What to produce:
Write out the records word for word, from their first line up to and including the line containing "Action: coord(151,67)", omitting the pictures.

─── Data for the task ───

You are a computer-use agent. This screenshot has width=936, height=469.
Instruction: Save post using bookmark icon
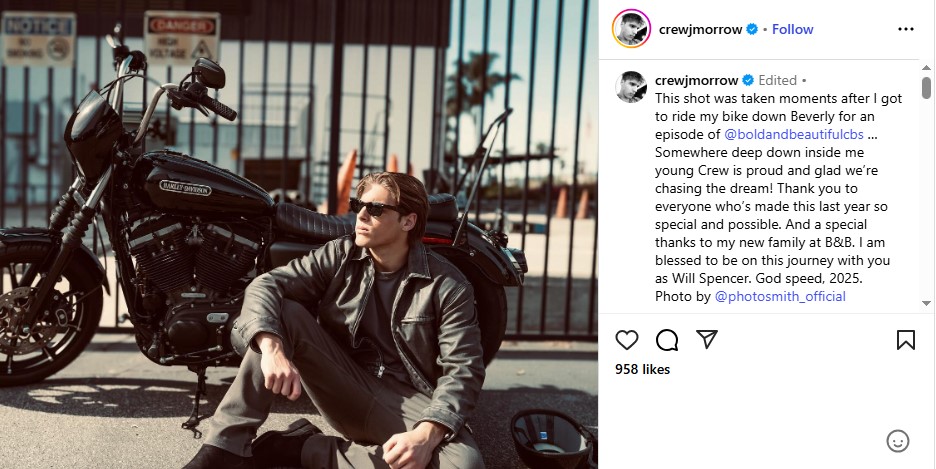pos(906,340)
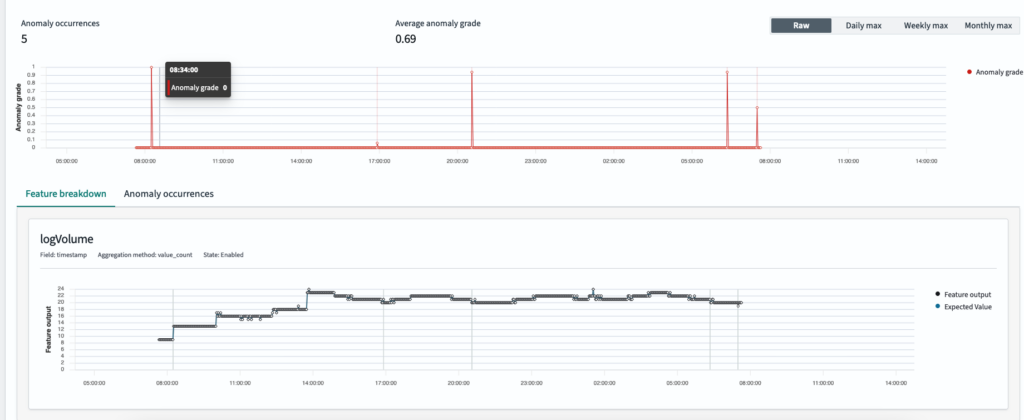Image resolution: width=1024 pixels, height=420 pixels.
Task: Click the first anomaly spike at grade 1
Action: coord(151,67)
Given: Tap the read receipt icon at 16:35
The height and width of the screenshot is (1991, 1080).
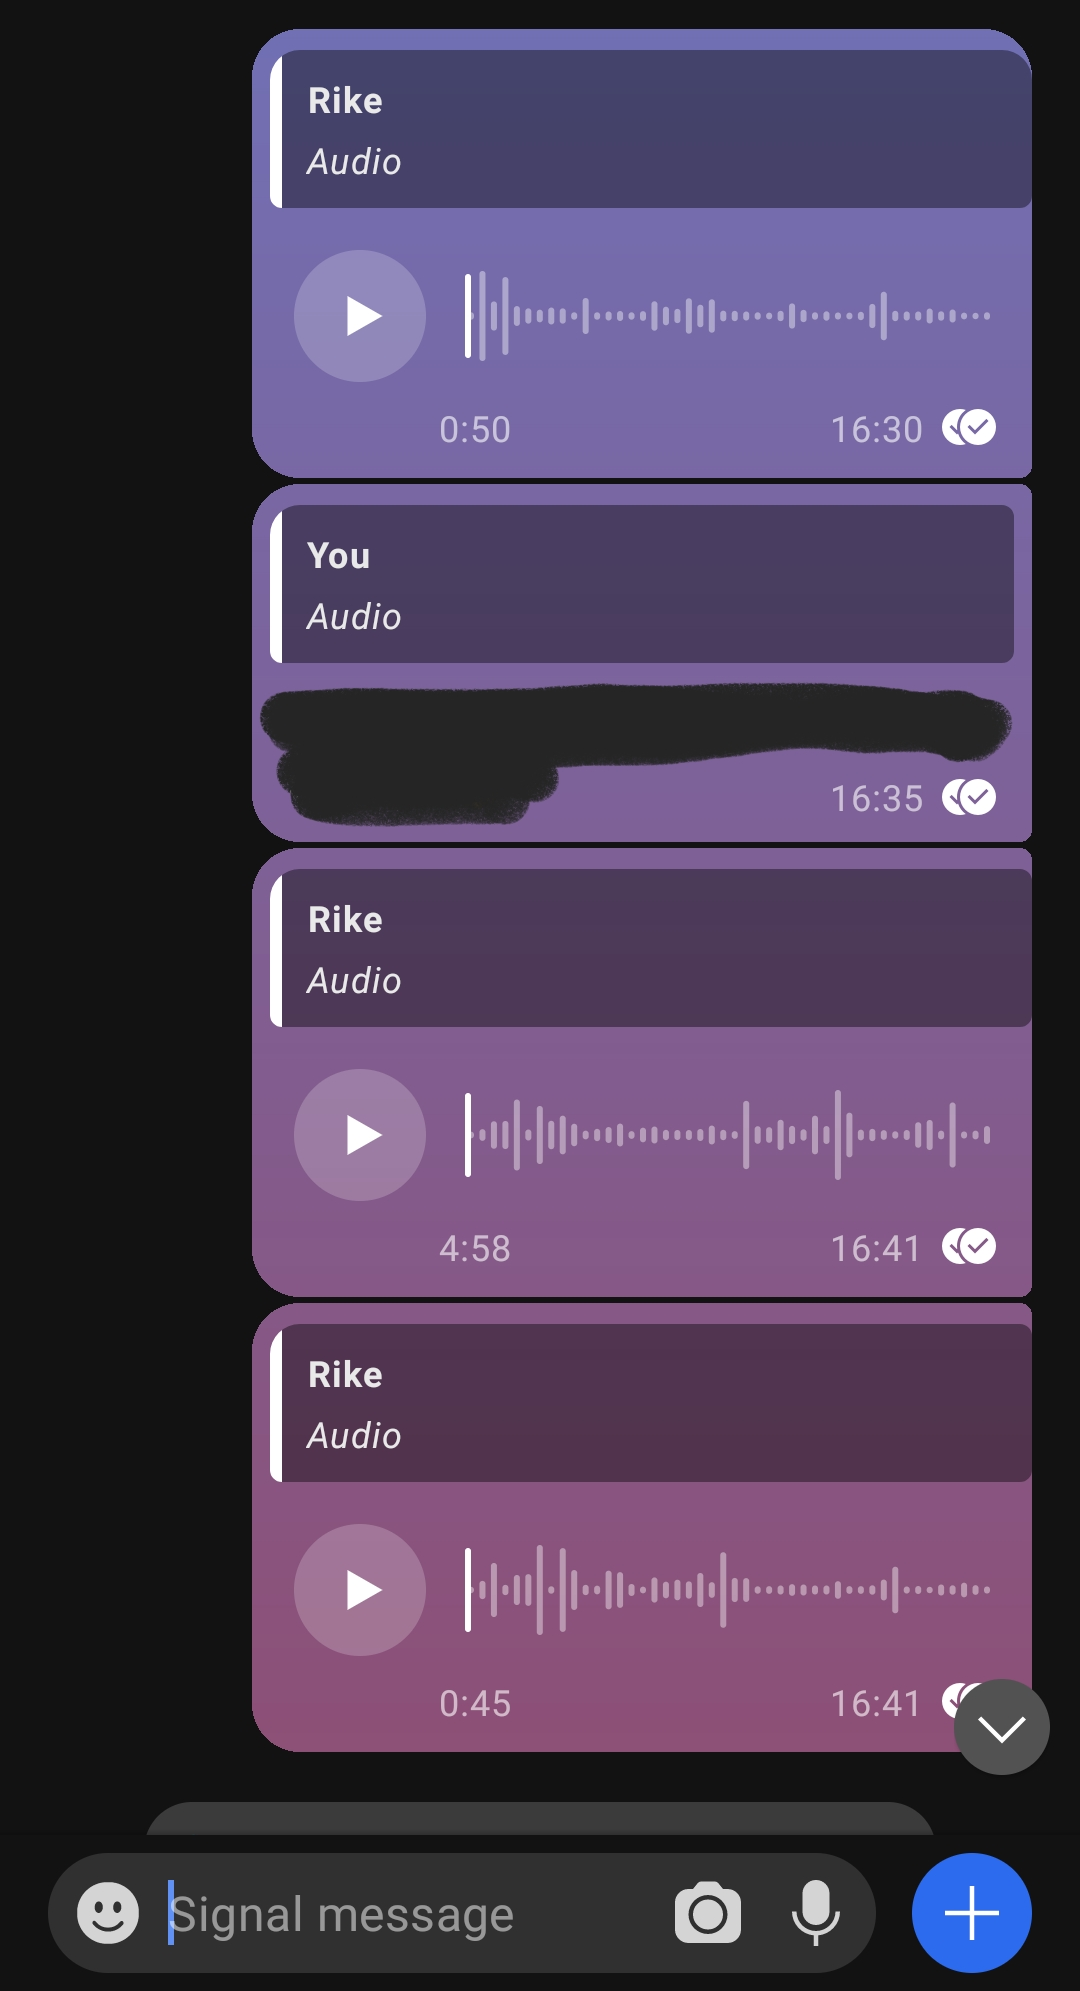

───

Response to the exercise:
You are a computer-use agent. This screenshot has width=936, height=469.
Instruction: Save post using bookmark icon
pos(906,340)
Image resolution: width=1024 pixels, height=420 pixels.
Task: Click the first anomaly spike at grade 1
Action: coord(151,67)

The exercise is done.